Incendiaron su residencia, situada en la orilla occidental de Bagdad. Quemaron los edificios. Tuğrul Bey llegó a Bagdad en el mes de ramadán del año 447 de la hégira. Los emires, visires y hajibs lo recibieron en el camino. Entró en Bagdad con gran pompa. En Bagdad, primero se pronunció la jutba en su nombre y luego en nombre de Melik Rahim. Pero después se dejó de pronunciar la jutba en nombre de Melik Rahim. Melik Rahim fue arrestado y encarcelado en la fortaleza. Él fue el último gobernante de los Būyidas.
Los Būyidas habían gobernado durante aproximadamente cuarenta años. Melik Rahim había gobernado Bagdad durante seis años y diez días. Tuğrul Bey, tras completar la restauración, se instaló en el palacio de gobierno. Sus hombres se alojaron en las casas de los turcos. Traía consigo ocho elefantes. Hubo una guerra entre los turcos y el pueblo. Toda la orilla oriental de Bagdad fue saqueada. Ocurrió una gran calamidad. En cuanto a Besasirî, huyó del califa y se dirigió a la ciudad de Rahbe. Escribió una carta al gobernante de Egipto, informándole que insistiría en hacer propaganda en Irak en su nombre. El gobernante de Egipto lo nombró gobernador adjunto de Rahbe para que pudiera cumplir su propósito.

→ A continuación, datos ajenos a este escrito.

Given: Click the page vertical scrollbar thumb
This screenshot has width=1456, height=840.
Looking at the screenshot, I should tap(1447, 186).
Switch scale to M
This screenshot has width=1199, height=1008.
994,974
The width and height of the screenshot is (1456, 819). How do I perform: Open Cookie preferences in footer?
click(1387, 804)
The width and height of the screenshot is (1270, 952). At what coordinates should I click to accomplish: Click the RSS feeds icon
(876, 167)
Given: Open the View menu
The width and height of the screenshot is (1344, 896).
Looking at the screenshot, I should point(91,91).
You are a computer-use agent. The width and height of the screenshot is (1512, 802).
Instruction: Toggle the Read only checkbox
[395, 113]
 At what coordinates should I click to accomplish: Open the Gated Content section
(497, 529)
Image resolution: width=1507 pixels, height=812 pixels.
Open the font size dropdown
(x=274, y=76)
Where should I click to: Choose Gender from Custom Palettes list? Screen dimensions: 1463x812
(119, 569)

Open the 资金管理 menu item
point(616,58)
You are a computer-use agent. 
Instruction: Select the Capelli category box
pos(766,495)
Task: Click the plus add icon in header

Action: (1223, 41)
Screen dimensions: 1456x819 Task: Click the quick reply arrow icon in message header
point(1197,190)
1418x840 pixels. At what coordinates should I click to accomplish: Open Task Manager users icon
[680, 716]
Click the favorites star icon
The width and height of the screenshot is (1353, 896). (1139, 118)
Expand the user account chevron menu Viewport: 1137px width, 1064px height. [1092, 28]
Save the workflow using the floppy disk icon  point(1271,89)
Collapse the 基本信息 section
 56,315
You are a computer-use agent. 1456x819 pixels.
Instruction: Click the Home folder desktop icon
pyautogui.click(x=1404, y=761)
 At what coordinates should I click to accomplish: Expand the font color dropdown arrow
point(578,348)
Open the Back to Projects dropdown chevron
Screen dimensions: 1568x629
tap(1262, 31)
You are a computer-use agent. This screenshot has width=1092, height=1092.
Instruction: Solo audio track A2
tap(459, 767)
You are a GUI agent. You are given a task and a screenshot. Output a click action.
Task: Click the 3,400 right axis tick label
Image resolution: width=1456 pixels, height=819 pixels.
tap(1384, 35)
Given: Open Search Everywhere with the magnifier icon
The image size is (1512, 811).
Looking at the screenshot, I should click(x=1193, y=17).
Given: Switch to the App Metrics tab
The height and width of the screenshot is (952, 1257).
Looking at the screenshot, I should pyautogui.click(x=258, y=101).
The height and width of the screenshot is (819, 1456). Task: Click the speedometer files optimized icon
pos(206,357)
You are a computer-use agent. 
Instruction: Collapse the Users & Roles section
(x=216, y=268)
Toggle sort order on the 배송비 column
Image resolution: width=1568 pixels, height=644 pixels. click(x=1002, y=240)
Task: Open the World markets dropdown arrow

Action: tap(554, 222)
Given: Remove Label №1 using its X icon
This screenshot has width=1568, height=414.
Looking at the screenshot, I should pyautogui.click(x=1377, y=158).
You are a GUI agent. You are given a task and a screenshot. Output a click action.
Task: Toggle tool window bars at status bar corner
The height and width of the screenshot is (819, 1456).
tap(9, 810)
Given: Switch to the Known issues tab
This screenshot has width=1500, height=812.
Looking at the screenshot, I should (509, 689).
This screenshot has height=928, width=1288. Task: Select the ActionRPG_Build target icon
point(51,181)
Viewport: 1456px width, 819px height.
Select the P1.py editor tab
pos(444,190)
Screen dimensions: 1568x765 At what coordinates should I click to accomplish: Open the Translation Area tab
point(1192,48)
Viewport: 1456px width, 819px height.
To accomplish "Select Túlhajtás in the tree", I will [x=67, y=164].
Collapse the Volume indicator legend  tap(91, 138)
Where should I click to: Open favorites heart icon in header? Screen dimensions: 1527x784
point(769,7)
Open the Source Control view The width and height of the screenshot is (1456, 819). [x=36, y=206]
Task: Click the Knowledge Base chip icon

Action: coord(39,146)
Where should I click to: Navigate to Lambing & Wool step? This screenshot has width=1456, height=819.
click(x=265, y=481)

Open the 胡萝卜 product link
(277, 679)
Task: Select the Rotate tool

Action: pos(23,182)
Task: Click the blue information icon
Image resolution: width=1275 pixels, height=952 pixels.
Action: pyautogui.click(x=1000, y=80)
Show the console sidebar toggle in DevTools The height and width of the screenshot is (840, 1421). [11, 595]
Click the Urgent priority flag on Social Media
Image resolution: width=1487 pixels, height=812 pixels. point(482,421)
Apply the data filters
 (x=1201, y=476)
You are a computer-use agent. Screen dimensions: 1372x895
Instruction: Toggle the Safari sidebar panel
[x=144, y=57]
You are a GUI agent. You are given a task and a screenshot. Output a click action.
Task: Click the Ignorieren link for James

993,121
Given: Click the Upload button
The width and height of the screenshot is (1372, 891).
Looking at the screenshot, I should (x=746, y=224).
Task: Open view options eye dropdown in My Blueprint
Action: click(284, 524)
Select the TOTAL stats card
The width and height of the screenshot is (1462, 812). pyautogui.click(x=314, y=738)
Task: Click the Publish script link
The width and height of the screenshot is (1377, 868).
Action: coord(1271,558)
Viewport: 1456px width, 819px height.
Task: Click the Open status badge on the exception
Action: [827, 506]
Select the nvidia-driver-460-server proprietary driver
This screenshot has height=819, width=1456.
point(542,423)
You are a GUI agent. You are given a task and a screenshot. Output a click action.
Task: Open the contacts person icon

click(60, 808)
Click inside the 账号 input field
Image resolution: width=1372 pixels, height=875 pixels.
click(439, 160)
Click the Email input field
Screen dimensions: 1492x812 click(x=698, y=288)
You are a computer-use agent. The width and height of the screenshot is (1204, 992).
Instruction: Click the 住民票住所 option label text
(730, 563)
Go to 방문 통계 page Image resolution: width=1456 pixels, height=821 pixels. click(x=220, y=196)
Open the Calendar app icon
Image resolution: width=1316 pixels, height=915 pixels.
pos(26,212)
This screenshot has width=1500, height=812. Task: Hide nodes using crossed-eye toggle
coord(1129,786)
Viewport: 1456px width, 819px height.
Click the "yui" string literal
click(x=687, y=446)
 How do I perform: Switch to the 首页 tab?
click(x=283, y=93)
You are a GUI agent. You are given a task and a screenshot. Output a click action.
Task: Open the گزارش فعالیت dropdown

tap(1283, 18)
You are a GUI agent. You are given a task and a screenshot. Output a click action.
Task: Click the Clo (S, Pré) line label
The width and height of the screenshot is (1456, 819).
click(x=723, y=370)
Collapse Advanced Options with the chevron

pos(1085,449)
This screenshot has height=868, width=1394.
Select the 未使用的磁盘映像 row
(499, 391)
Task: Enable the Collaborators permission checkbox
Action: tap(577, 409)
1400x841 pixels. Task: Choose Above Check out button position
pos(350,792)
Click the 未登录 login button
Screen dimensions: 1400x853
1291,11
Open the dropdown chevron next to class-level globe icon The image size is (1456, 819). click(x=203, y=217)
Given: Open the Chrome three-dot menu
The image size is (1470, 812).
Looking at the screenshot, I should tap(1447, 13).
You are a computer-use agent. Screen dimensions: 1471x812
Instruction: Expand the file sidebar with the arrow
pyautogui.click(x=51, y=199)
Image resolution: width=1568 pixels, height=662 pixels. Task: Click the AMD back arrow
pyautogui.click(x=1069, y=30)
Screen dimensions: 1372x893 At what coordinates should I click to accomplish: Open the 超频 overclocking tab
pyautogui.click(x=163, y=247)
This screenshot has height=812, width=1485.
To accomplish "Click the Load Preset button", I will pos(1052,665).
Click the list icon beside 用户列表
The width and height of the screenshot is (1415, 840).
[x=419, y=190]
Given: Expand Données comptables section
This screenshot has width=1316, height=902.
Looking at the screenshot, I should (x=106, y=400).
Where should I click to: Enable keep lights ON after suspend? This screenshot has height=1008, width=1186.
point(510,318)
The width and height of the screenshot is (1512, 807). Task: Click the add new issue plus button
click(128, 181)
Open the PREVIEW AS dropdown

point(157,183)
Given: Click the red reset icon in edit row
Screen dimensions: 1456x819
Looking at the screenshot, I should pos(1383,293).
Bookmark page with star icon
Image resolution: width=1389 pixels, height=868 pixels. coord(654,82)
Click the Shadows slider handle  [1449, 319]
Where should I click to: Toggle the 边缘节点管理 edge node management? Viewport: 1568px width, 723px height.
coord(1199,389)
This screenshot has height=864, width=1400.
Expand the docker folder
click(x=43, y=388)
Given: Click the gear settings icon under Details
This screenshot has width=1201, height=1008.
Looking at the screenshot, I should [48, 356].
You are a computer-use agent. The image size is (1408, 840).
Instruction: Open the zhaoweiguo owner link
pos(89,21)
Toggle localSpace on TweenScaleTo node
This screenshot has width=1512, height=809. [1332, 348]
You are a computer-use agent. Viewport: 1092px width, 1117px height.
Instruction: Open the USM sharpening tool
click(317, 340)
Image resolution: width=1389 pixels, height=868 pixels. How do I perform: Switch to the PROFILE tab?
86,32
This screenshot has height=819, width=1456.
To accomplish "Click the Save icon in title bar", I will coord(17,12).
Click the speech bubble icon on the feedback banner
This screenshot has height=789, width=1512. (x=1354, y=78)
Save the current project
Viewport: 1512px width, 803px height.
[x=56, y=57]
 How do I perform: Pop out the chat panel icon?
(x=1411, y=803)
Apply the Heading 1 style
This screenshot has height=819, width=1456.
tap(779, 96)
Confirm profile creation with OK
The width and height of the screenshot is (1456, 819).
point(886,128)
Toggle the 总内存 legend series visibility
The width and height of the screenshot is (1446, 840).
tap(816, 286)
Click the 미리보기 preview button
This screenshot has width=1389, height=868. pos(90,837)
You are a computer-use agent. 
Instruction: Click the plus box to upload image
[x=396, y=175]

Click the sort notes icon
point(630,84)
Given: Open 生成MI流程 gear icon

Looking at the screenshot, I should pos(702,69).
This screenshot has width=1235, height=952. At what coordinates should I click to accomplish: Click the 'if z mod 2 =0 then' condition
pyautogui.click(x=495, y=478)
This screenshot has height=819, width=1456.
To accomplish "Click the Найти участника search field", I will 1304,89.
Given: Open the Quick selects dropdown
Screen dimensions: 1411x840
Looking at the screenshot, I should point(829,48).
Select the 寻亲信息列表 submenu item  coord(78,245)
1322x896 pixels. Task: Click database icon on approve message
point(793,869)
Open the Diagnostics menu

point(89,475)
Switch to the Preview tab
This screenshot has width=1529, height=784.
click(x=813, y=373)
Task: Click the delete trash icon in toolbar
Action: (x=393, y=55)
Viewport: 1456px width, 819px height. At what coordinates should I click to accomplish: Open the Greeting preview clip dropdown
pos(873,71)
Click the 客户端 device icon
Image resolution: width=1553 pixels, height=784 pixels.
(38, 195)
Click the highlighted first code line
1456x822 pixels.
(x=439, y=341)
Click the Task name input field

El martes, diez del mes de Dhu'l-Qa'da de este año, Abu Abdullah Muhammad b. Ali ad-Damiganí fue nombrado cadí de cadíes y se le vistió con el manto de investidura. Antes de él, Ibn Makūla ocupaba el cargo de cadí de cadíes. Tras la muerte de Ibn Makūla, fue nombrado para ese puesto.
El califa, un día después de su entrada en Bagdad, vistió a Tuğrul Bey con el manto de investidura. Tuğrul Bey regresó a su palacio acompañado de tambores y trompetas.
En el mismo mes de Dhu'l-Qa'da de este año, Zahiretud-Din Abu'l-Abbas Muhammad b. Jalifa Qāʾim BiAmrillah falleció. Era el heredero de su padre. Su muerte fue una gran calamidad.
En este año, Abu Kamil Ali b. Muhammad as-Sulayhí al-Hamedaní conquistó muchas ciudades de Yemen. Allí comenzó a pronunciar la jutba en nombre de los fatimíes y puso fin a la pronunciación de la jutba en nombre de los abasíes.
En este año, los oguz causaron gran corrupción en el país. Saquearon las monturas de la gente. Se apoderaron de sus ganados. Tanto así que una vaca se vendía por cinco qirats.
En este año hubo hambruna en La Meca. No se podía encontrar provisiones. Allah envió sobre ellos una plaga de langostas. Sobrevivieron comiendo langostas en lugar de otros alimentos y provisiones. En este año, ningún iraquí fue a la peregrinación.